For which purpose do you need TPM? That's not the "best" type of normalization, I would suggest using DESeq2 or edgeR normalised counts.

ADD REPLYlink written 14 months ago by WouterDeCoster39k

Thanks for the reply. I need to run the CIBERSORT software so I need absolute expression of genes and the authors suggest TPM for that.

ADD REPLYlink written 14 months ago by biocool201820
1
gravatar for Tao
14 months ago by
Tao300
Tao300 wrote:

Hi biocool2018,

You don't need to rerun everything. The read count table is enough to calculate TPM table. The thing is, you might need to use the length of union of exons instead of using the gene length.

Please see here for the source code transforming reads count to TPM. The following code is simplified version by removing meanFragmentLength since you might do not have the information.

Counts_to_tpm <- function(counts, featureLength) {

  # Ensure valid arguments.
  stopifnot(length(featureLength) == nrow(counts))

  # Compute effective lengths of features in each library.
  effLen <- featureLength

  # Process one column at a time.
  tpm <- do.call(cbind, lapply(1:ncol(counts), function(i) {
    rate = log(counts[,i]) - log(effLen)
    denom = log(sum(exp(rate)))
    exp(rate - denom + log(1e6))
  }))

  # Copy the row and column names from the original matrix.
  colnames(tpm) <- colnames(counts)
  rownames(tpm) <- rownames(counts)
  return(tpm)
}

Please see here for the source code calculating length of union of exons.

Hope those would help!

Best,

Tao

ADD COMMENTlink written 14 months ago by Tao300

This is really helpful but just to understand the concept. Suppose in a hypothetical data a gene has 10 exons of which only one isoform that uses three of these exons. In this particular example is it true that the gene length should be the union of these three exons. When feature counts calculate gene length does it calculate the union of all expressed exons or all the exons in the gtf file.

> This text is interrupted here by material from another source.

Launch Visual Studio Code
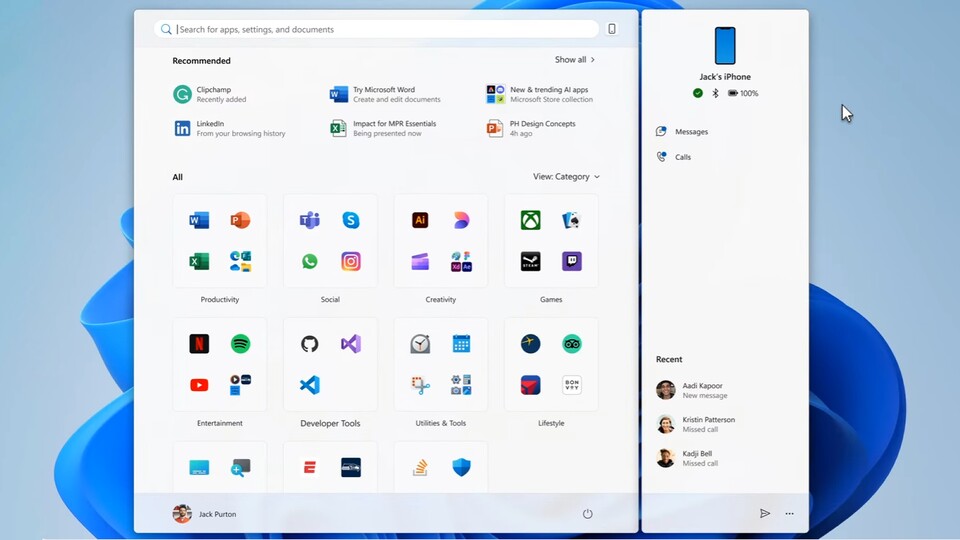This screenshot has height=540, width=960. [310, 385]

ADD REPLYlink written 14 months ago by biocool201820
1

In your example, featureCount would give the length of union of these three exons. You can read the 7.2.8 Program output part in featureCount manual, which I also paste here:

Column ‘Length’ always contains one single value which is the total number of non-overlapping bases included in a meta-feature (or a feature), regardless of counting at meta-feature level or feature level. When counting RNA-seq reads to genes, the ‘Length’ column typically contains the total number of non-overlapping bases in exons belonging to the same gene for each gene.

For definitions of feature and meta-feature, please read following copied from featureCount website:

Each entry in the provided annotation file is taken as a feature (e.g. an exon). A meta-feature is the aggregation of a set of features (e.g. a gene). The featureCounts program uses the gene_id attribute available in the GTF format annotation (or the GeneID column in the SAF format annotation) to group features into meta-features, ie. features belonging to the same meta-feature have the same gene identifier.

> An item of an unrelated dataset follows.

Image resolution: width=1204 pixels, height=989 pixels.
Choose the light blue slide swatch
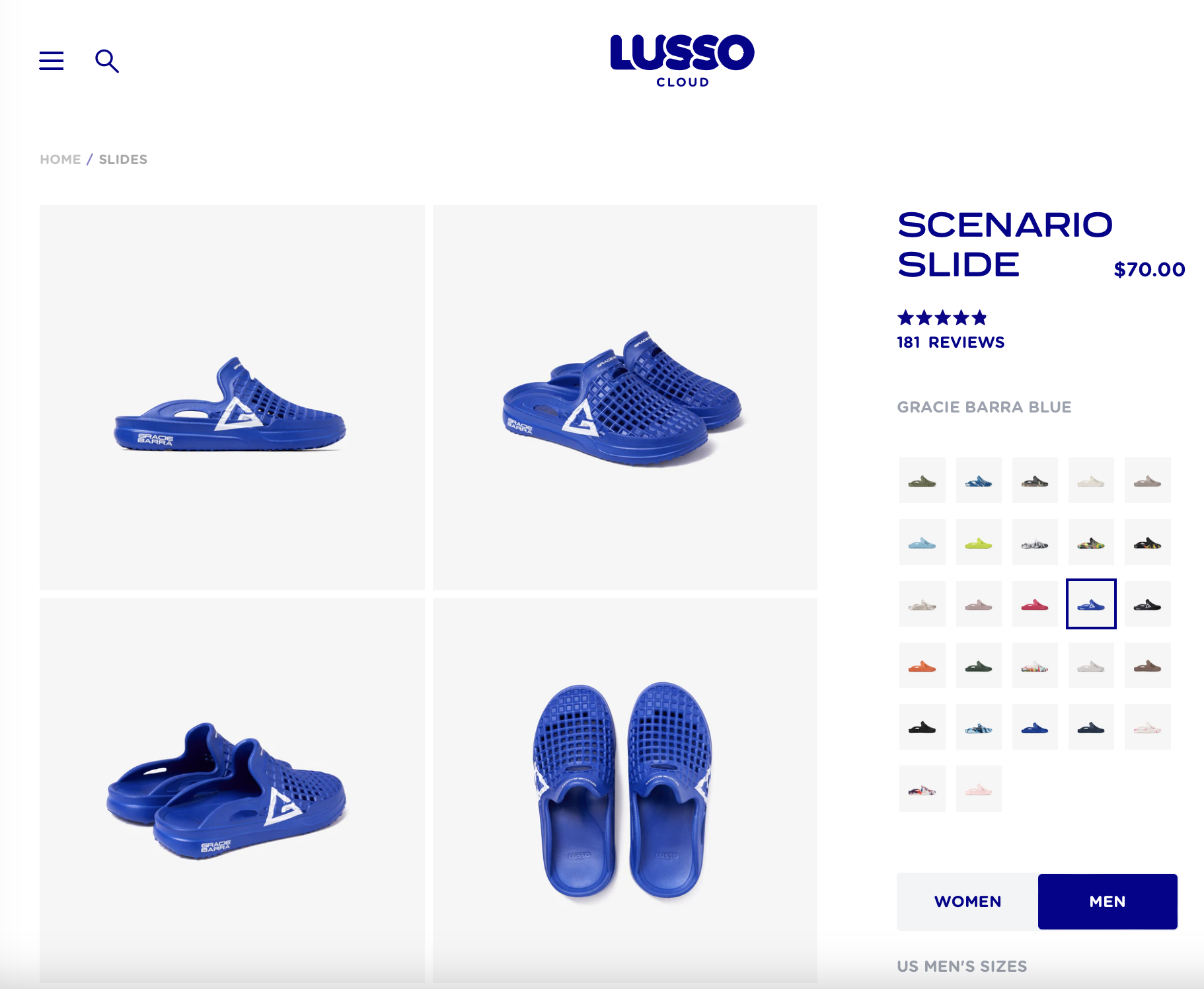922,542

featureCounts can count reads at either feature level or at meta-feature level. When summarizing reads at meta-feature level, read counts obtained for features included in the same meta-feature will be added up to yield the read count for the corresponding meta-feature.

So, my experience is that you can use the gene length (length of union of exons) calculated from GTF file if you are doing research on gene-level not isoform level. In that case, the gene length for all samples would be same. Actually, gene length normalization is not so important since we usually compare the expression level of same gene between different groups. Please see the discussion in another thread here.

And I prefer to use the same gene length (union of exons from GTF file) when calculating TPM/FPKM. I will give an example here under the hypothesis that there is no library depth bias: suppose the expression of gene A in case group is isoform A1 only, with 200bp length, and we get 200 reads; and in control group, only isoform A2 with 400bp length is expressed, and we get 400 reads. If we normalize by isoform length, we will detect no expression difference of gene A between case and control, but if we normalize by same gene length, we will detect the difference. That's my personal opinion which might need more discussion.

ADD REPLYlink modified 14 months ago • written 14 months ago by Tao300

Tao, Thanks for the detailed response. This is great and cleared my mind about this issue.